What the task requires. Copy the records below exactly, but leave out any picture they contain.

Records.

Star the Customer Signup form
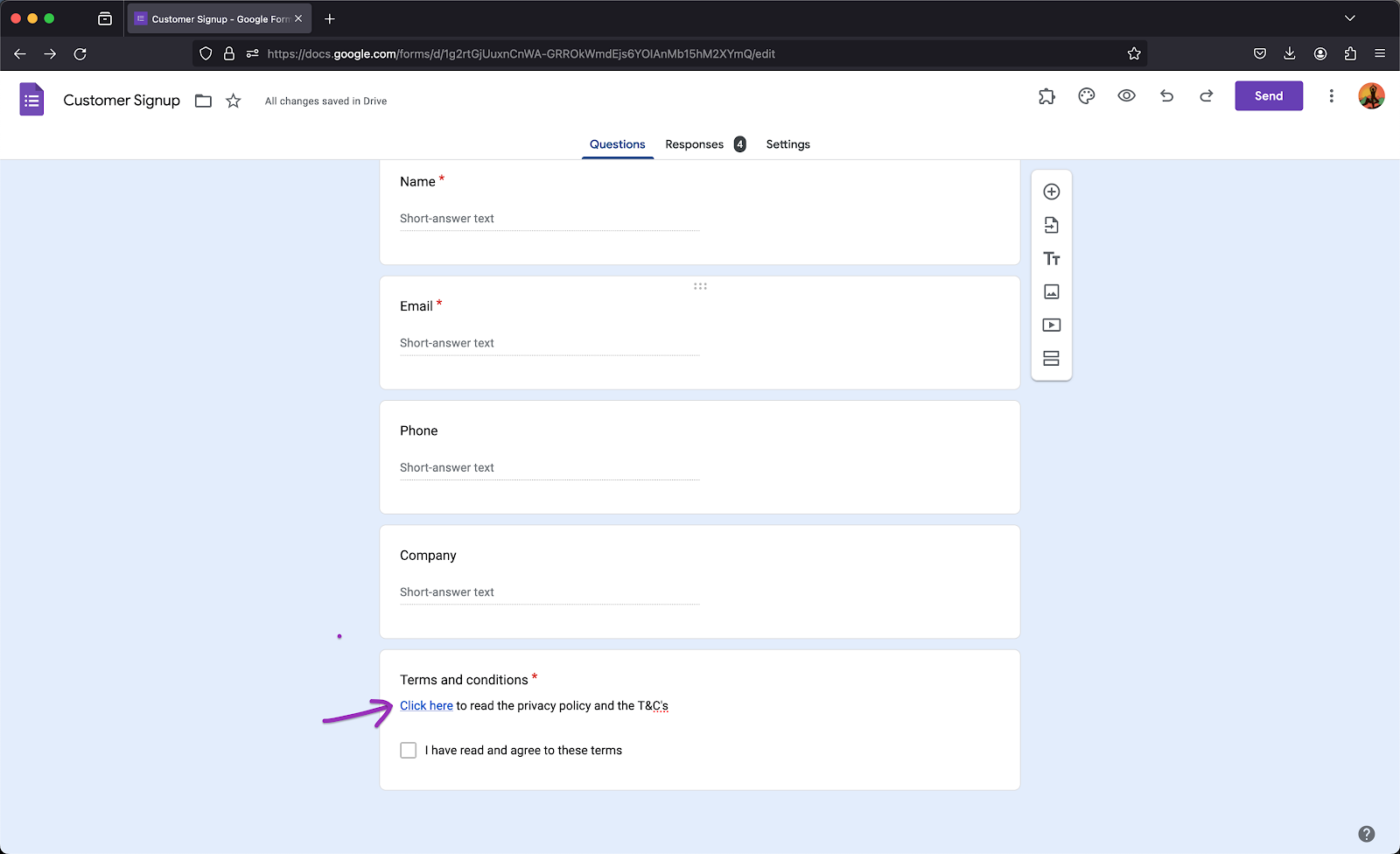Screen dimensions: 1400x854 pyautogui.click(x=234, y=101)
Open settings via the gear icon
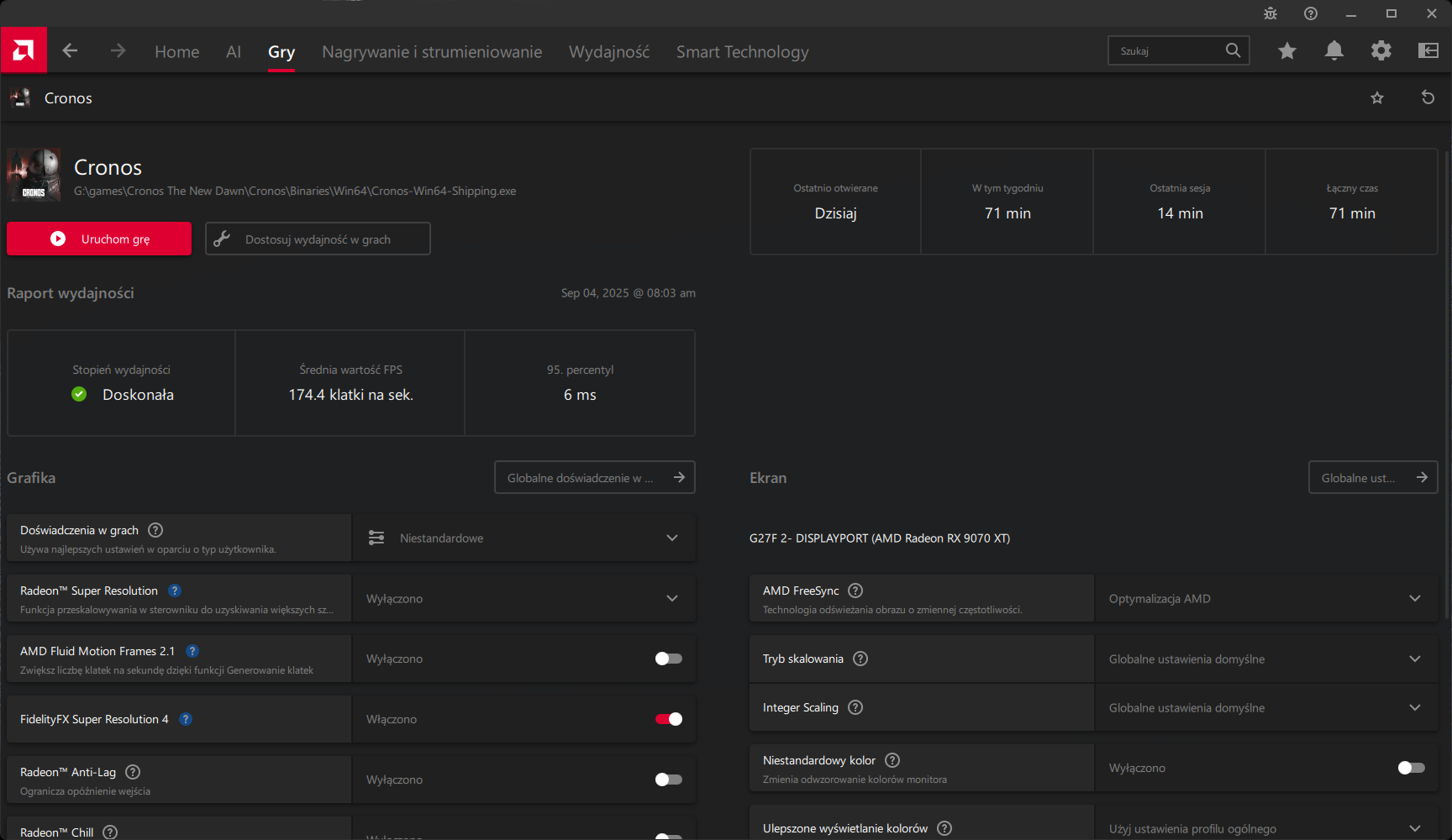Image resolution: width=1452 pixels, height=840 pixels. click(x=1381, y=50)
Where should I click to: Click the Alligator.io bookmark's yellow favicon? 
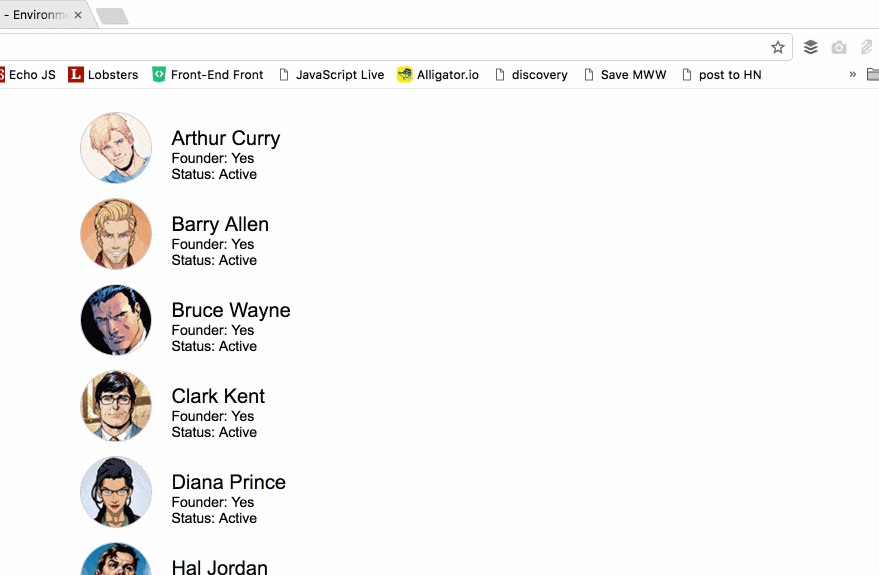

Response area.
Star the Customer Signup form
Screen dimensions: 1400x854 pyautogui.click(x=234, y=101)
Open settings via the gear icon
Image resolution: width=1452 pixels, height=840 pixels. click(x=1381, y=50)
Where should I click to: Click the Alligator.io bookmark's yellow favicon? 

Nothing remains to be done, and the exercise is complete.